Saved entries:
+++

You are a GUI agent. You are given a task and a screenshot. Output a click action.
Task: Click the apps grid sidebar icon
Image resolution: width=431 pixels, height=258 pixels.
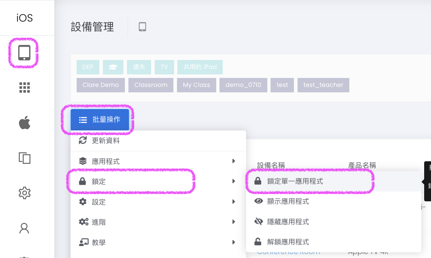pyautogui.click(x=24, y=87)
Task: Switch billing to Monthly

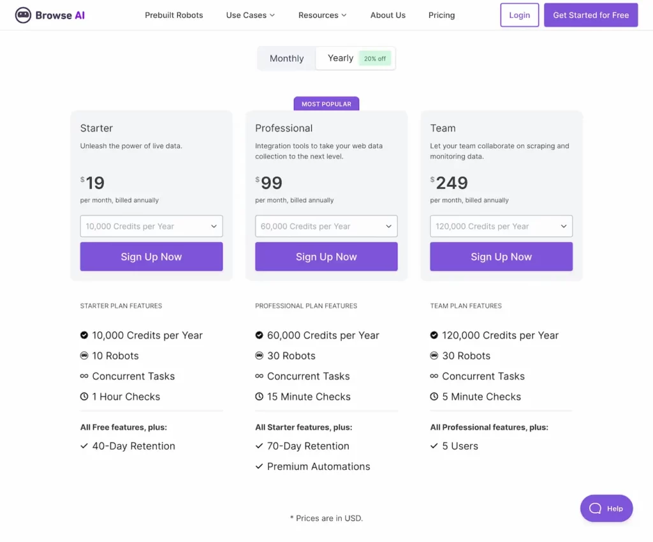Action: click(286, 58)
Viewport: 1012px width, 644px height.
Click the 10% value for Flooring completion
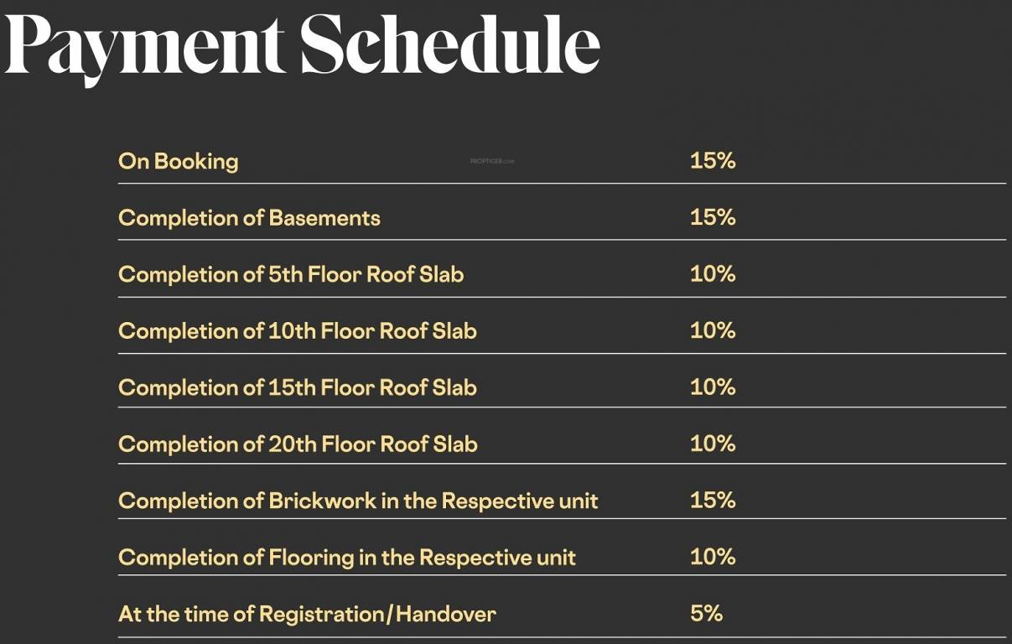pyautogui.click(x=712, y=557)
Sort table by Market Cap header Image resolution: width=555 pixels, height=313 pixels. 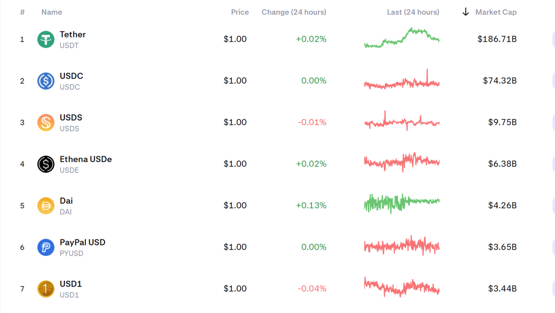[x=496, y=12]
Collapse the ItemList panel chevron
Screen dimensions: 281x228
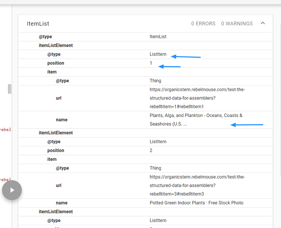tap(263, 23)
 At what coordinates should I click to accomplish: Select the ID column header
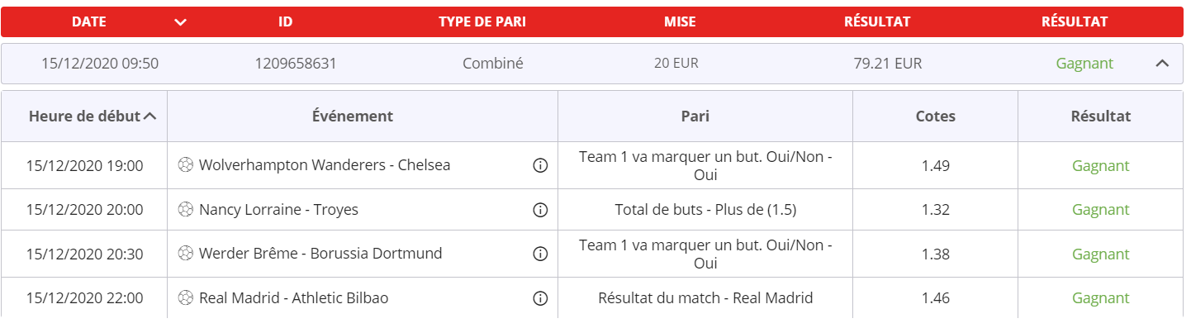coord(286,22)
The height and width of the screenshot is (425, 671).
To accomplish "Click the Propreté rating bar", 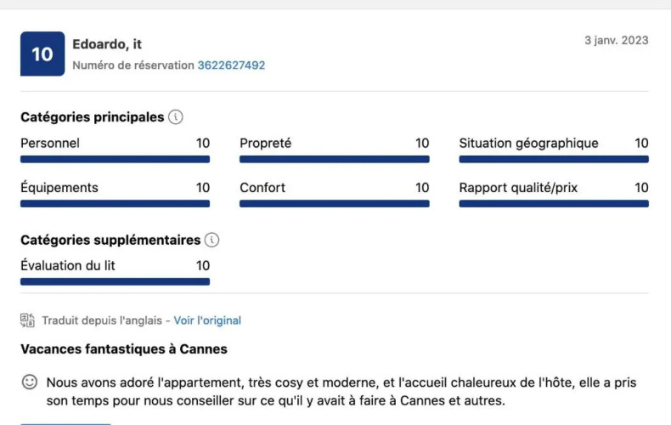I will (x=334, y=159).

+++

- _WORK ORDER_:
Each line of the data that includes "screenshot" should be copied.

- _TASK OUTPUT_:
You are a GUI agent. You are given a task and a screenshot. Output a click action.
The height and width of the screenshot is (425, 671).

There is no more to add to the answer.